Osteoporosis diagnosis and treatment
- DXA bone density testing
- Oral bisphosphonates such as Fosamax (alendronate), Boniva (risendronate)
- Infusion of intravenous Reclast®, intravenous Boniva®, and subcutaneous Prolia® injections for management of osteoporosis in patients in whom oral anti-osteoporosis medications are not suitable
- Forteo® pen injections
- Workup for secondary endocrine causes of osteoporosis
3. Parathyroid disorders
The parathyroid glands make parathyroid hormone, which balances calcium and phosphorous levels in the blood.
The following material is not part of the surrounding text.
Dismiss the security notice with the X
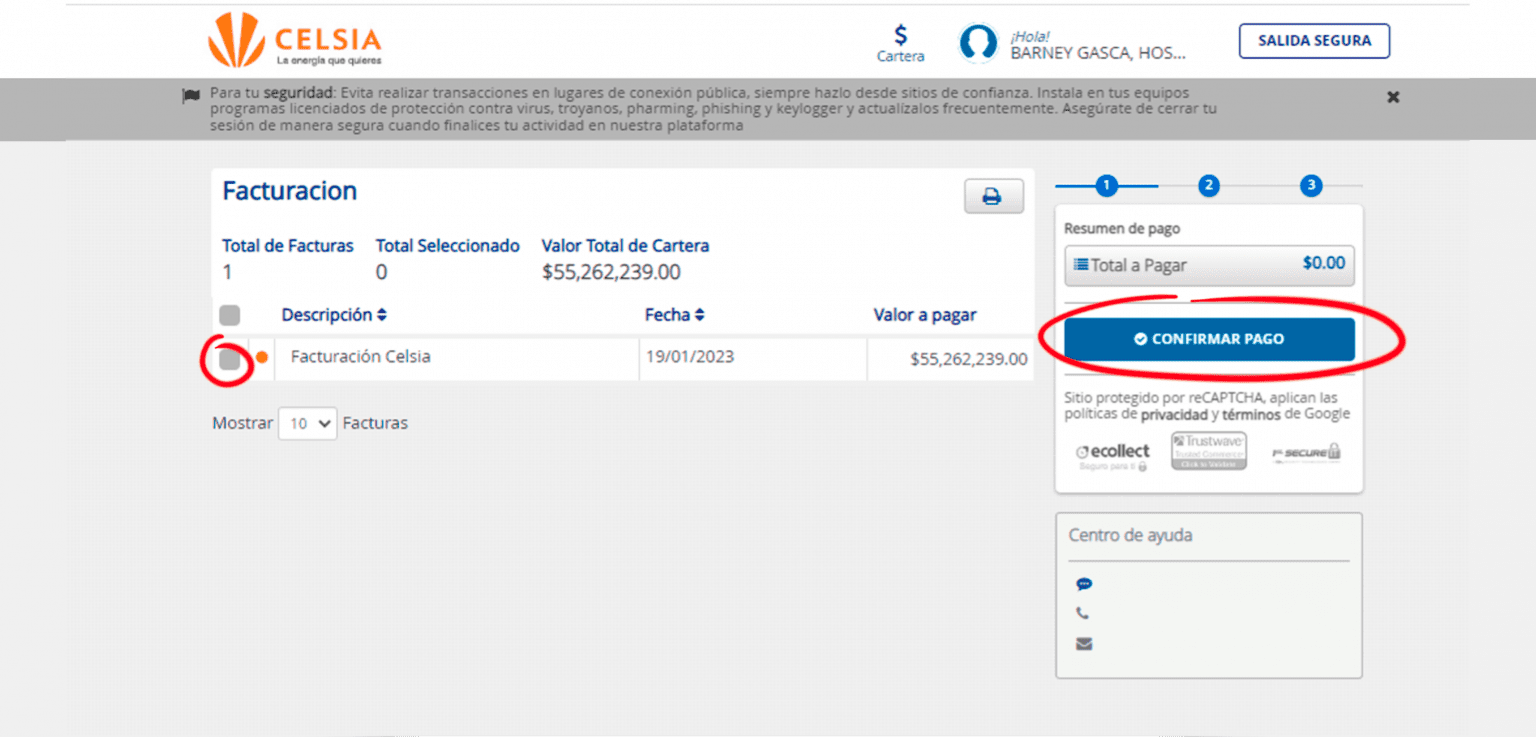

Disorders include:
- Hyperparathyroidism-too much parathyroid hormone, causing excess calcium in the blood
- Hypoparathyroidism-too little parathyroid hormone, causing low calcium in the blood
- High or low calcium due to kidney disease, medications, familial conditions, and certain systemic illnesses.
4. Polycystic ovarian syndrome
Polycystic Ovarian Syndrome (PCOS)
PCOS is a condition in which the ovaries contain numerous cysts. PCOS may lead to infertility, excess hair growth, and heavy, irregular or absent periods. Treatments include hormone modifying medications and weight reduction.
What causes PCOS
Low levels of FSH and high levels of androgens (male hormones) do not allow egg follicles in the ovaries to develop and release eggs. Instead, the follicles form multiple small cysts within the ovary. Excess of insulin in the blood can also interfere with ovulation and contribute to polycystic ovarian disease.
Polycystic ovary disease is most frequently diagnosed in women during their reproductive years.
Symptoms of PCOS
- Menstrual periods may be irregular, heavy, very light, or absent.
- Overweight or obesity
- Unwanted hair growth on the face or body.
- Male sex characteristics, such as deepening voice, male pattern baldness, or decreased breast size.
- Insulin resistance or diabetes
Diagnosis of PCOS
- Blood tests may suggest hormonal imbalance.
- An ultrasound may be used to show the size of your ovaries and the thickness of their coverings. A transvaginal ultrasound may be used to obtain even more detailed pictures.
Treatment of PCOS
- Hormonal balance by medications
- Weight loss
- Treatment of insulin resistance and diabetes
5. Pituitary disorders
The pituitary gland is often referred to as the "master gland" because it controls several other glands (e.g. adrenals, thyroid).
It is usually about the size of a pea and consists of two parts (often called lobes) - a front part, called the anterior pituitary, and a back part, called the posterior pituitary.
Anterior pituitary hormones
- Growth hormone (GH)
- Reproductive hormones (gonadotropins): follicle-stimulating hormone (FSH) and luteinizing hormone (LH)
- Thyroid stimulating hormone (TSH)
- Adrenocorticotropic Hormone (ACTH)
Posterior pituitary hormones
- Anti-diuretic hormone (ADH)
Diseases of the pituitary gland
The most common problem with the pituitary gland occurs when a benign growth (often referred to as "adenoma" or 'tumor') develops. This can cause the gland to produce excess hormone, or it can block normal hormone production.
The over or under production of pituitary hormones can cause an imbalance that can lead to infertility, menstrual disorders, growth disorders, thyroid disorders, or too much cortisol production (Cushing’s syndrome). Disorders of the pituitary gland include:
- Cushing’s disease - A condition in which the pituitary gland produces too much of the hormone ACTH (adrenocorticotropic hormone), which stimulates the adrenal glands to produce too much cortisol in the body.
- Acromegaly – A condition in which the pituitary gland produces too much growth hormone during adulthood.
- Prolactinoma – A type of benign pituitary tumor that causes the body to overproduce prolactin, a hormone that produces breast milk.
- Hypopituitarism – A condition in which the pituitary gland produces too little of one or more of the eight hormones it normally secretes.
- Growth hormone deficiency-A condition usually originating in childhood, which can cause growth delays, abnormality in body composition and bone loss
- Diabetes insipidus-a condition due to deficiency in anti-diuretic hormone, which can lead to dehydration
- Syndrome of inappropriate anti-diuretic hormone (SIADH)-a condition caused by excess of ADH, leading to water excess and low concentrations of sodium in the blood.